CCJ da Câmara volta a discutir fim da escala 6x1

Debate reúne representantes do setor produtivo e reacende discussão sobre propostas que podem reduzir a carga semanal e alterar o modelo atual de seis dias de trabalho.

Publicado em 7 de abril de 2026 às 08:31

CCJ da Câmara volta a discutir fim da escala 6x1
CCJ da Câmara volta a discutir fim da escala 6x1 Crédito: Reprodução/Agência Brasil

A proposta de acabar com a escala de trabalho 6x1 volta ao centro das discussões no Congresso Nacional nesta terça-feira (07), quando a Comissão de Constituição e Justiça (CCJ) da Câmara dos Deputados realiza uma nova rodada de debates sobre o tema. A audiência pública deve reunir representantes de setores como indústria, comércio, agronegócio e transportes, em um momento de forte expectativa sobre o possível envio de um novo projeto pelo governo federal para acelerar a tramitação da matéria.

A discussão gira em torno de propostas que buscam rever a atual jornada predominante em diversos segmentos do mercado de trabalho, em que o funcionário atua por seis dias consecutivos e tem apenas um dia de descanso semanal. Entre os textos em análise está uma Proposta de Emenda à Constituição (PEC) que propõe mudanças mais amplas na jornada laboral, incluindo a redução da carga horária semanal.

O assunto ganhou força nas últimas semanas após o governo sinalizar que pode apresentar um novo projeto de lei com pedido de urgência constitucional. Caso isso ocorra, a tramitação passaria a ter prazo mais curto no Legislativo, com limite de até 45 dias para apreciação em cada Casa, o que pode acelerar o avanço do debate político sobre o tema.

Apesar dessa possibilidade, a PEC que já tramita na Câmara deve seguir seu rito normal. A avaliação dentro da Casa é que a análise constitucional da proposta precisa ser concluída pela CCJ antes de avançar ao plenário. A expectativa é que essa etapa seja encerrada nas próximas semanas, abrindo caminho para uma votação mais ampla entre os deputados.

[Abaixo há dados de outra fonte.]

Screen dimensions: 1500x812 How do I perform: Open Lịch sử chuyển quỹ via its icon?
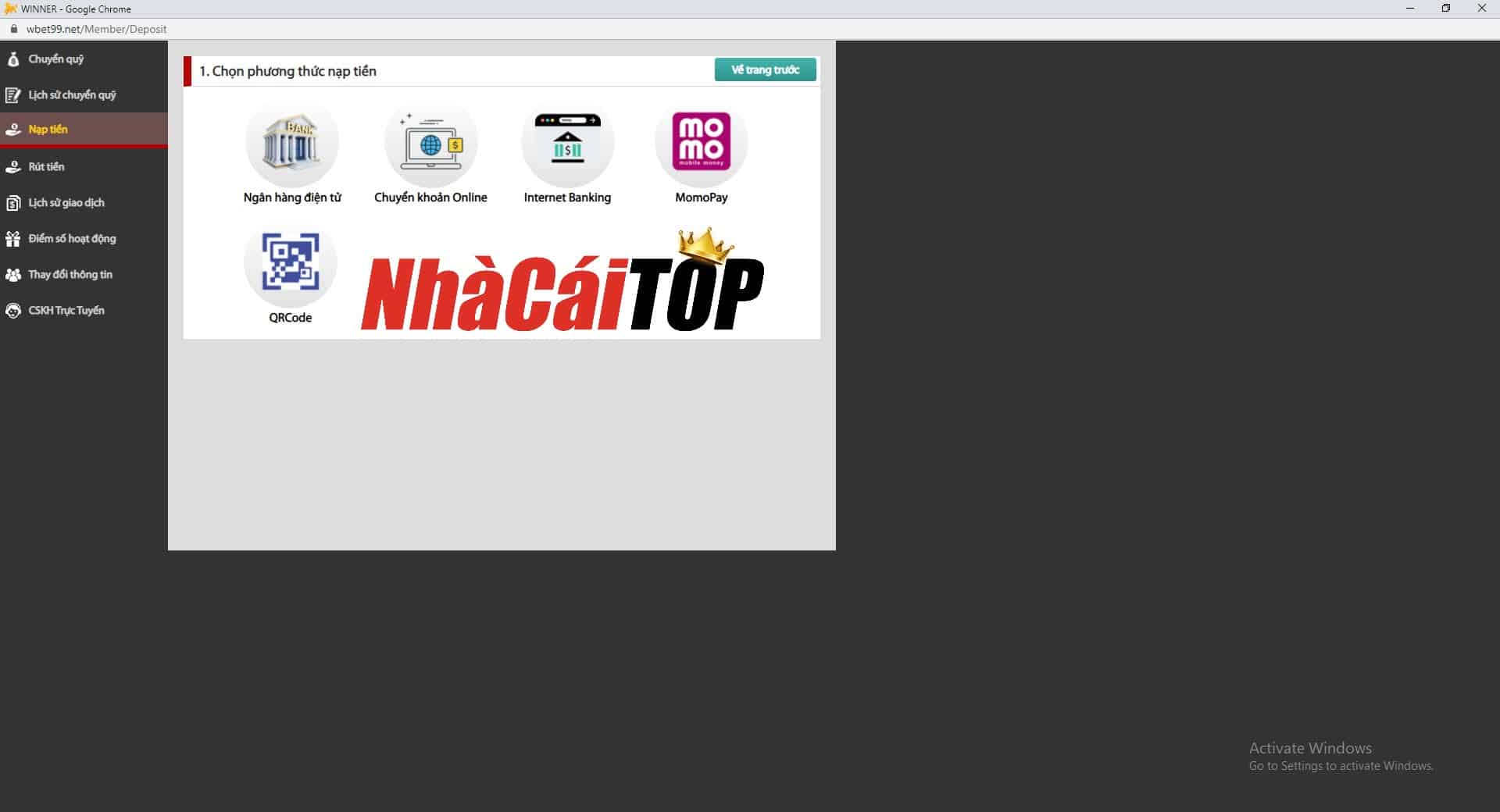click(x=13, y=94)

Enquanto representantes do governo defendem a mudança como forma de melhorar a qualidade de vida dos trabalhadores, reduzir o desgaste físico e ampliar o tempo para convivência familiar e lazer, setores empresariais demonstram preocupação com os impactos econômicos da medida, especialmente no aumento de custos operacionais e na necessidade de novas contratações.